Norm doesn't like the Theodore Dalrymple article I linked to: or rather, he thinks its central thesis, about the self-indulgence of leaders making apologies for crimes committed long ago, is "sociologically and philosophically indefensible".

Well….I'm not sure how much to defend Theodore here. I suppose when I suggested that it – the article – was good, I had more in mind the quotes I selected, about the way that people may assume political stances that show their moral rectitude while glossing over their more immediate failings, rather than the whole thing. He's a writer I read for for selected amusing aperçus rather than for the full thrust of the argument, which I always take with a pinch of salt. As, I tend to think, does he.

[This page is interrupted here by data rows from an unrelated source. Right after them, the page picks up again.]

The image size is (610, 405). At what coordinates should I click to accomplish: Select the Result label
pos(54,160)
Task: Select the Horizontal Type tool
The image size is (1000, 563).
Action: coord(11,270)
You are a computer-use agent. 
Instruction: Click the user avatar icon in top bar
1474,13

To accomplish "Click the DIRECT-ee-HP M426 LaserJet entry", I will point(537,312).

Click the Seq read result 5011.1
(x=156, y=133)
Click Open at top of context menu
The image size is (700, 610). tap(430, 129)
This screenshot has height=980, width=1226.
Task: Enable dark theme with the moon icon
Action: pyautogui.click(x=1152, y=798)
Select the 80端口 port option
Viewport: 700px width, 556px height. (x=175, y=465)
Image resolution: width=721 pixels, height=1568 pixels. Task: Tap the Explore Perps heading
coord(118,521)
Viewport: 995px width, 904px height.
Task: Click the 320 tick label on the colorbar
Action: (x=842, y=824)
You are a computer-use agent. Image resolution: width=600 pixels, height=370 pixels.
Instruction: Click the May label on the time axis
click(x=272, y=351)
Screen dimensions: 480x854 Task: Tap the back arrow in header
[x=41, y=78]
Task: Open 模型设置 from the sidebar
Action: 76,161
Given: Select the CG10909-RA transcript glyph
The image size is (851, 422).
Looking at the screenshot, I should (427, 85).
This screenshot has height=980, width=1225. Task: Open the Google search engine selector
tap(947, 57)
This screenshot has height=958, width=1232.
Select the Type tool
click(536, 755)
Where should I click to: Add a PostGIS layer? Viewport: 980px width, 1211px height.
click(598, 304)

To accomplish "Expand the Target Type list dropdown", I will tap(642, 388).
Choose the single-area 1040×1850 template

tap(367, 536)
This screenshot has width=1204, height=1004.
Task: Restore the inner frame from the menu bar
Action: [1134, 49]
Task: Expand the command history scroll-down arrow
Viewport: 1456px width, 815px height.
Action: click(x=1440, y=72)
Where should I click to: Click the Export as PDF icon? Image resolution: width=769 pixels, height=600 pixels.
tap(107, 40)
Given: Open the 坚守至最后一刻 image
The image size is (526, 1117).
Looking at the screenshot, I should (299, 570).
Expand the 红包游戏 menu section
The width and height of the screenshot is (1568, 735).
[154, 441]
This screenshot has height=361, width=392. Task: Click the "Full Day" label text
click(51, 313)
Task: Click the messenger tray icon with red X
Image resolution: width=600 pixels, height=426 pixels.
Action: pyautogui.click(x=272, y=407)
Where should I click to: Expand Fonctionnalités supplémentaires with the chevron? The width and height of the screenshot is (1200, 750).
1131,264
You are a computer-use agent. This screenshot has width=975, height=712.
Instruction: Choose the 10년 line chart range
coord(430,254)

Nevertheless, I did say it was good, and there is a reasonable central point, I think, though you could certainly argue, as is usual with Dalrymple, that he overdoes it. It's the way that official apologies are so often proferred for events which are universally agreed to be shameful, and which, one can't help feeling, cause the person apologising no genuine feelings of remorse, but rather suggest a certain self-righteousness, since, by acknowledging a past crime, they've shown themselves to be morally superior. The crusades, the Atlantic slave trade, the Irish famine…these are hardly controversial areas.

I don't know if Dalrymple means to imply that such apologies are always necessarily self-serving. That's not how I read him. I think this is intended more as a criticism of the way that so many official apologies have in fact recently been made, and how that echoes a certain self-serving moral strain within Western society, rather than a argument that such apologies are always of necessity useless. I doubt if he'd want to argue that current leaders are never in a position to make meaningful apologies for the past histories of their countries: that, to quote Norm, he'd want to deny "that social collectivities are real", or that "such collectivities can have moral or legal responsibilities". I certainly wouldn't. An apology from an Arab leader for the Arab slave trade, or an apology from the Turkish Prime Minister for the Armenian Genocide, would be very significant indeed. And, at the moment, very unlikely.